- TRY IT: Among the entries below, extract exactly the lines that run from the one with "My Account (169, 2422)" through the one with "Screenshot is 2560x1440.", both ends included.

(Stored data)
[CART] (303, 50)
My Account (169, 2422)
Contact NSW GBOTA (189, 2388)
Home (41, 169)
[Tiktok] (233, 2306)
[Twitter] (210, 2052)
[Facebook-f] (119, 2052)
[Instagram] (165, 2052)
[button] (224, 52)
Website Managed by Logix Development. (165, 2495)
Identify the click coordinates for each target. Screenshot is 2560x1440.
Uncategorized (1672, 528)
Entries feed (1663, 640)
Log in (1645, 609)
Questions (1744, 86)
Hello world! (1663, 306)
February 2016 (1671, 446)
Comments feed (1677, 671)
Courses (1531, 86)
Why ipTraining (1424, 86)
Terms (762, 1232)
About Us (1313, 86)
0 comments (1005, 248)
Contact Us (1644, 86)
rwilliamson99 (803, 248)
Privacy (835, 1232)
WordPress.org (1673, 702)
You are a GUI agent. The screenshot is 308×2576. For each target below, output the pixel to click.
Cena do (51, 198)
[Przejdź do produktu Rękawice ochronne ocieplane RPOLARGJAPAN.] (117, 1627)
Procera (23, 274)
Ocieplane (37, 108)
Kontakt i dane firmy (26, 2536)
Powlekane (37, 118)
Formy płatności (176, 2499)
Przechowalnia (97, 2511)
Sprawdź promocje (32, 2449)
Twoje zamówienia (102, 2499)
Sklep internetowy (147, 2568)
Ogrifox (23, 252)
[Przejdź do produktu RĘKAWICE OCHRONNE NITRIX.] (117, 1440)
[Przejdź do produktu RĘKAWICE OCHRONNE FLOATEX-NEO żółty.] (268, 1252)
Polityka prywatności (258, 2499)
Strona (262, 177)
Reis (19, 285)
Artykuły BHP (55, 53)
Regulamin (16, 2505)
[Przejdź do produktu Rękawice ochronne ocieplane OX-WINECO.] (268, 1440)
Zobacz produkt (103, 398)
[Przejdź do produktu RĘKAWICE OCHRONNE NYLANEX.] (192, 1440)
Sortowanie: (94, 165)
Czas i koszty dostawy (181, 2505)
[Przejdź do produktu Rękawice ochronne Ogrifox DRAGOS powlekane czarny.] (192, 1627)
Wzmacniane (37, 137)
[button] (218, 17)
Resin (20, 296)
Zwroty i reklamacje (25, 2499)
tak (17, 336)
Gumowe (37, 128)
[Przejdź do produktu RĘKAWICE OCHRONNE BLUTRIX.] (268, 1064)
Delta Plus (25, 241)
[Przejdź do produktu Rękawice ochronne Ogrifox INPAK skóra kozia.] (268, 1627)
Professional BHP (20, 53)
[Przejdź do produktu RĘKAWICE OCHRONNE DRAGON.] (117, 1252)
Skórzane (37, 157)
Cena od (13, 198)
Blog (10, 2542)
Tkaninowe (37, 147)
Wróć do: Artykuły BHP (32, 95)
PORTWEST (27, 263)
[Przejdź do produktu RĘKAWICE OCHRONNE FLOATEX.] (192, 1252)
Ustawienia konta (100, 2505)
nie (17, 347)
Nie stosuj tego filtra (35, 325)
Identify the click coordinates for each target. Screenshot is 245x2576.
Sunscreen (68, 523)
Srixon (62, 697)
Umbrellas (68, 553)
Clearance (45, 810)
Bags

- SOLUTION TO THE PROBLEM:
My Account (169, 2422)
Contact NSW GBOTA (189, 2388)
Home (41, 169)
[Tiktok] (233, 2306)
[Twitter] (210, 2052)
[Facebook-f] (119, 2052)
[Instagram] (165, 2052)
[button] (224, 52)
Website Managed by Logix Development. (165, 2495)
Identify the click coordinates for each target. Screenshot is 2560x1440.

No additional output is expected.